Thursday, May 21, 2015

Space Supervoid Sucks Energy from Light

 This discovery is very important because it provides a huge scaling feature for the whole universe itself.  What I mean is that there is no other object  that you can point to  that does not look the same as elsewhere.  That means that this should not exist.  No one has really caught on to this yet either.

Suddenly it is not true so much and it must mean something in terms of the ultimate age of the Universe.

The universe has a measurable void and perhaps the center of the universe is real.

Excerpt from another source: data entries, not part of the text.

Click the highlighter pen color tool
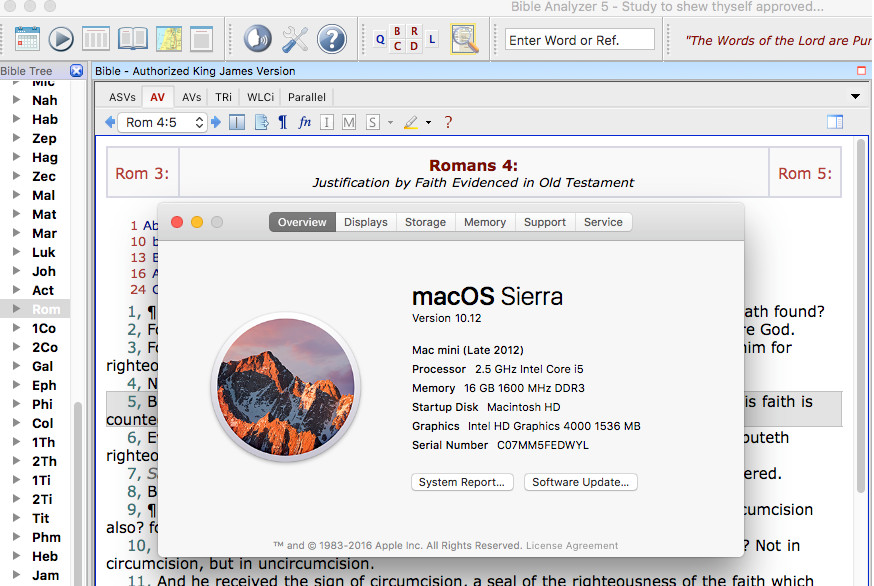The image size is (874, 586). (x=411, y=122)
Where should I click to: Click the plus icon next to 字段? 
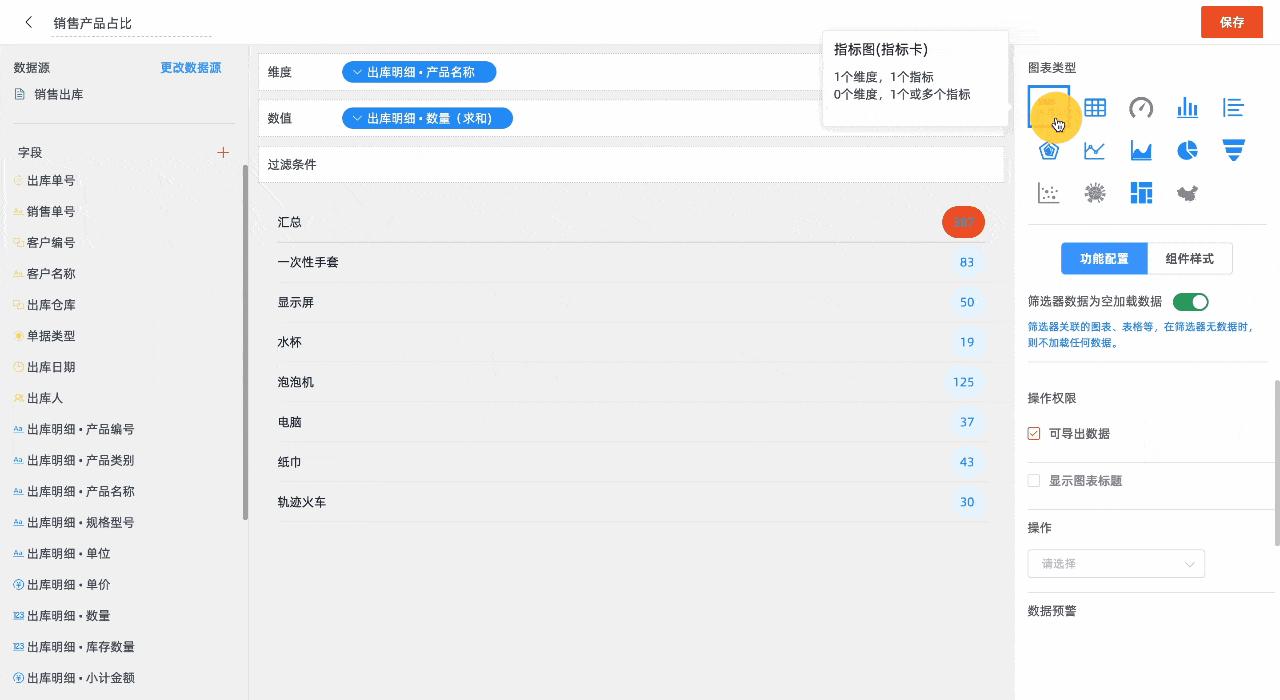[x=223, y=152]
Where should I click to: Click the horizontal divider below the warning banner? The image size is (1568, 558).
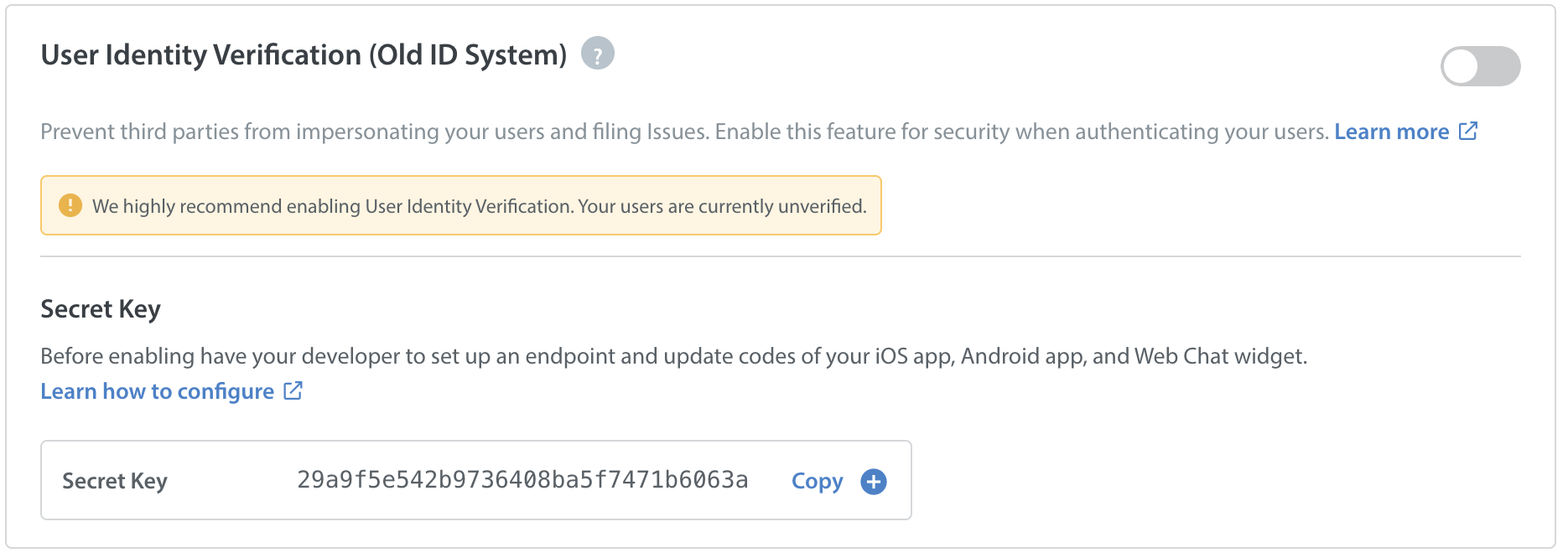point(781,256)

Space Supervoid Sucks Energy from Light 

A vast region of space colder than expected is also largely devoid of galaxies, and the two observations are no coincidence. Clara Moskowitz reports

The universe is a dark, cold place. But it has a strange region that’s even colder than usual. Seen from Earth, it’s an area where the ambient cosmic microwave background light—the leftover thermal energy of the big bang—is much chillier than expected. Now astronomers say they’ve found in the same part of space a so-called supervoid—a large area mostly empty of galaxies. And they think the overlap is no coincidence.

The supervoid extends 1.8 billion light-years across, making it perhaps the largest structure known in the cosmos, according to a report in the Monthly Notices of the Royal Astronomical Society. [István Szapudi et al, Detection of a supervoid aligned with the cold spot of the cosmic microwave background]

The supervoid’s relative lack of stuff could have drained energy from light that passed through it, explaining why the microwave background is colder there. Here’s how it works:

General relativity tells us that gravity bends spacetime, causing light to travel a curved path near massive objects, as if falling into a bowl. The supervoid, then, with its lack of mass, is akin to a hill. When light travels up that hill, it loses energy.

Normally it would regain the energy upon exiting the void—that is, when it comes down the other side of the hill. But because the expansion of space is accelerating, the hill the light tumbles down is less steep than it was when the light climbed up. And the flatter ride down means less energy recovered than was expended going up. Which translates to a low-energy region—a big chill in the remnant of the Big Bang.